## Assignment
Each line below containing the word "will" needs to be shown.

<<<<

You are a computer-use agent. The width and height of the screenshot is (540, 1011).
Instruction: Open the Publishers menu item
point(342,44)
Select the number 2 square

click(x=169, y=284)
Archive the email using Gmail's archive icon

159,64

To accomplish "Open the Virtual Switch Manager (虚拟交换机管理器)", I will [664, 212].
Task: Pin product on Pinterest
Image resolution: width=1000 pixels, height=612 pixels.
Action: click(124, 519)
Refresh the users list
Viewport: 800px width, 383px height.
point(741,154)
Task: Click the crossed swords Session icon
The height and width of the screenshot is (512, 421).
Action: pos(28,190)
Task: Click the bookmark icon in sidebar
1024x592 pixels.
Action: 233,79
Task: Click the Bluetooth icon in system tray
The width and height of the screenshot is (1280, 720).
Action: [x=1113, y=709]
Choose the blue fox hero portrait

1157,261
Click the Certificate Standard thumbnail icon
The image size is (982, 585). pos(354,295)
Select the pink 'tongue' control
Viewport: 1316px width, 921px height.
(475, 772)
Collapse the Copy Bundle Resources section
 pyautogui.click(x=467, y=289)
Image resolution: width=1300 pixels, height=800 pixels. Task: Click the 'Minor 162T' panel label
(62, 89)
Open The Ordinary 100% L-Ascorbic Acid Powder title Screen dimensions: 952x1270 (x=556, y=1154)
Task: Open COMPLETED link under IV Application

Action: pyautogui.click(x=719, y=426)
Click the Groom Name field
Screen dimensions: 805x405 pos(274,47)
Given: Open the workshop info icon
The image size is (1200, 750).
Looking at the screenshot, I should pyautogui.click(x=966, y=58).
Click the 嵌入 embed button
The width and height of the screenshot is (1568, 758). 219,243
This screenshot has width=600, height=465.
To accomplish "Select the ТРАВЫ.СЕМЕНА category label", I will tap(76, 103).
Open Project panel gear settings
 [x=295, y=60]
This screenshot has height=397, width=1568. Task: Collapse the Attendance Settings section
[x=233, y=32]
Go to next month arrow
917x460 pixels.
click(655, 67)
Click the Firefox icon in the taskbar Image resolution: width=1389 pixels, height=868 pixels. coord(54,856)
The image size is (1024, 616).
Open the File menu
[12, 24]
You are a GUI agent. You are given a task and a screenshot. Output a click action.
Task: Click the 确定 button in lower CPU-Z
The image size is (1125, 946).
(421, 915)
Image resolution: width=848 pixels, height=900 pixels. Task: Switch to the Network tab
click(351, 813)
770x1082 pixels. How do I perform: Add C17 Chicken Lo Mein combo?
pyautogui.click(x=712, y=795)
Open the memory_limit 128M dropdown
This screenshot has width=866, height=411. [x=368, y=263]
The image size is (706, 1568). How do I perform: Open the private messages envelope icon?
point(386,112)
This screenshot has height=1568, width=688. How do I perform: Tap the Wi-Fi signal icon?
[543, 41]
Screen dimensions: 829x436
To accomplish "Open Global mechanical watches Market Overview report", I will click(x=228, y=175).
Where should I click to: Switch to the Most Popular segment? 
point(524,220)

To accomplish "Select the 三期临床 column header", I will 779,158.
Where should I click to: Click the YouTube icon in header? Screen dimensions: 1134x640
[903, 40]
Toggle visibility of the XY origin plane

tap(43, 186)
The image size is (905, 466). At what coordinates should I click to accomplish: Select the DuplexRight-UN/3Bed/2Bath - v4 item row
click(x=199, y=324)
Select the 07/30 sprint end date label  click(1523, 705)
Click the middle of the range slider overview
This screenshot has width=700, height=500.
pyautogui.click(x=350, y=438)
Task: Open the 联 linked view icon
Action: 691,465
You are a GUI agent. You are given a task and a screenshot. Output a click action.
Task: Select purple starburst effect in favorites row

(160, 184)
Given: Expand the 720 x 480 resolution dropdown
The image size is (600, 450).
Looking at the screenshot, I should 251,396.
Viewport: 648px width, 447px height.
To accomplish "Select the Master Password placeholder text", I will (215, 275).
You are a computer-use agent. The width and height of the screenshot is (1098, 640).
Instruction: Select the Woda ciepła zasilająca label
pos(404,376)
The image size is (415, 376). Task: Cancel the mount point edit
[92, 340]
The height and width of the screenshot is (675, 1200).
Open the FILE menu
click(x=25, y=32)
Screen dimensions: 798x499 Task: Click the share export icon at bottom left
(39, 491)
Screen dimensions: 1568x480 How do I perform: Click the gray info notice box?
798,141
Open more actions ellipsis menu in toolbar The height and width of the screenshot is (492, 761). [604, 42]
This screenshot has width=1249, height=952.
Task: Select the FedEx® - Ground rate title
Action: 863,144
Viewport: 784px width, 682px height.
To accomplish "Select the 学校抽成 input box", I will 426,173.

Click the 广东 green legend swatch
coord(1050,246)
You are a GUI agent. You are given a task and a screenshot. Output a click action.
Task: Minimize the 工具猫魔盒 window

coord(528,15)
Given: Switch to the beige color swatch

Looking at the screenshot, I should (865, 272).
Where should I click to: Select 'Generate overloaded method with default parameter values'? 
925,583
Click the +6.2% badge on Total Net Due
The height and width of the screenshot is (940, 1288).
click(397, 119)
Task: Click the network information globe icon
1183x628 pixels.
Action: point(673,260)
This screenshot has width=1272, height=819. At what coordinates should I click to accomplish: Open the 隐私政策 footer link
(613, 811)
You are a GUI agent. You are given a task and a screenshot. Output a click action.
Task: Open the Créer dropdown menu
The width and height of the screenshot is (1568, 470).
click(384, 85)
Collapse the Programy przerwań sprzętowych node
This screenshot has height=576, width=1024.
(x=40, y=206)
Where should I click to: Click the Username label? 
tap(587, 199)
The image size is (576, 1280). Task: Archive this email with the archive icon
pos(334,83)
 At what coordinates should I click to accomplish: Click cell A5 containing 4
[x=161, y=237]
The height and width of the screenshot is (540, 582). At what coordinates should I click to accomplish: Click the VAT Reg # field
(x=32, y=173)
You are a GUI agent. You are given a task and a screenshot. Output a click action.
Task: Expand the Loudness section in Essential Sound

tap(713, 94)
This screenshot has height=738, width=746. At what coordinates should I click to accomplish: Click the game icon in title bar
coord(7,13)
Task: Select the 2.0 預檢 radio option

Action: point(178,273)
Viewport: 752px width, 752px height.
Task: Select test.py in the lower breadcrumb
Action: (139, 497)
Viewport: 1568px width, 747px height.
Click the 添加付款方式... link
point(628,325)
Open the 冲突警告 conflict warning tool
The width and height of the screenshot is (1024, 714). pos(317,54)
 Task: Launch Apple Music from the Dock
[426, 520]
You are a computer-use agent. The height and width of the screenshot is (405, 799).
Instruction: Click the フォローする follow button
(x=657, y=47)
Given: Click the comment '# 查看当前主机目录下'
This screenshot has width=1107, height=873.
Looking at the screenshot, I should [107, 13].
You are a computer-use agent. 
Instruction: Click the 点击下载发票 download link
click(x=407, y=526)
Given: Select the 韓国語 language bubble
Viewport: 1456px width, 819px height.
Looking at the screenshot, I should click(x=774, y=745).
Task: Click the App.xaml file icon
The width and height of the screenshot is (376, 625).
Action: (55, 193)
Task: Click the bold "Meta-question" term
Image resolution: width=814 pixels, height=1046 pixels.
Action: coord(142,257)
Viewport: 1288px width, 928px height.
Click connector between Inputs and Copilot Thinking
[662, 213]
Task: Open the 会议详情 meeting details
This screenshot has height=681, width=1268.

>>>>

## Expected output
To accomplish "Open the Virtual Switch Manager (虚拟交换机管理器)", I will [664, 212].
To accomplish "Select the ТРАВЫ.СЕМЕНА category label", I will tap(76, 103).
To accomplish "Open Global mechanical watches Market Overview report", I will click(x=228, y=175).
To accomplish "Select the 三期临床 column header", I will 779,158.
To accomplish "Select the Master Password placeholder text", I will (215, 275).
To accomplish "Select the 学校抽成 input box", I will 426,173.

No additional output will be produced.